OpenRoom + OpenClaw Integration Project

Created: 2026-03-24
Last Updated: 2026-03-24
Status: Active Development
Priority: High
Estimated Time: 4-6 hours


Overview

Connect OpenClaw's agentic capabilities to OpenRoom's browser-based desktop environment, enabling natural language control of OpenRoom apps through OpenClaw agents.


Architecture

OpenRoom (by MiniMax AI)

  • Browser-based desktop with AI Agent operating apps via natural language
  • Built-in apps: Music Player (ID 3), Twitter, Chess, FreeCell, Email, Diary, Album, CyberNews
  • Uses function calling (tools) to control apps
  • Open source: github.com/MiniMax-AI/OpenRoom

OpenClaw

  • Exposes OpenAI-compatible Chat Completions API at /v1/chat/completions
  • Supports multiple agents with memory, tools, and session management
  • Also has Responses API at /v1/responses (Anthropic-style)

Current Setup

OpenClaw Configuration

{
  "gateway": {
    "http": {
      "endpoints": {
        "chatCompletions": { "enabled": true },
        "responses": { "enabled": true }
      }
    }
  }
}

OpenRoom Configuration (on node host, ssh tunnel into OpenClaw gateway)
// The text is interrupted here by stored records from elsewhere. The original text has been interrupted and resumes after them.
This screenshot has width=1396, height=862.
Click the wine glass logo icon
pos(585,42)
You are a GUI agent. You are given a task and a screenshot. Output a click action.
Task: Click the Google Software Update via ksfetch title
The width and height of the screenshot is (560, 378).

  • Base URL: http://localhost:18789
  • API Key: Gateway token
  • Model: openclaw:openroom

Created Agents

  • openroom — Dedicated agent for OpenRoom integration (no channel bindings)
    • Workspace: ~/.openclaw/workspace-openroom/
    • Model: MiniMax-M2.7-highspeed

Testing Results

✅ Working

  1. Basic chat — OpenRoom can chat with OpenClaw agent
  2. Agent awareness — Agent knows what apps are open in OpenRoom
  3. Context awareness — Agent responds to "I opened the music app"
  4. Chat Completions API — Returns responses correctly
  5. Responses API — Also functional at /v1/responses

❌ Not Working

  1. Action execution — Agent outputs action JSON as text, OpenRoom doesn't execute it
  2. Sub-agent spawning — Results route to wrong channel (known bug #29449)
  3. Tool calling — OpenClaw agent lacks OpenRoom's tool definitions

Known Issues

  • Bug #29449/v1/chat/completions hardcodes messageChannel: "webchat" and ignores x-openclaw-message-channel header
  • Sub-agent results go to configured channels (Telegram/Aight), not back to HTTP caller

OpenRoom Tool System

OpenRoom expects the LLM to use function calling with these tools:

Tool Purpose
list_apps Get available apps
file_read Read app's meta.yaml, guide.md, data files
file_write Write data files
app_action Notify app to take action (PLAY, PAUSE, etc.)

System Prompt Flow:

  1. list_apps → discover apps
  2. file_read("apps/{app}/meta.yaml") → learn actions
  3. file_read("apps/{app}/guide.md") → learn data schema
  4. file_write → modify data
  5. app_action → refresh app

App IDs:

ID App Actions
1 OS OPEN_APP, CLOSE_APP, SET_WALLPAPER
3 Music Player PLAY, PAUSE, STOP, NEXT, PREV, VOLUME
11 Email SEND, DELETE, MARK_READ
4 Diary CREATE_ENTRY, EDIT_ENTRY
2 Twitter CREATE_POST, DELETE_POST, LIKE
8 Album VIEW_PHOTO
14 CyberNews REFRESH

Integration Options

Option 1: Modify OpenRoom's LLM Client (Recommended)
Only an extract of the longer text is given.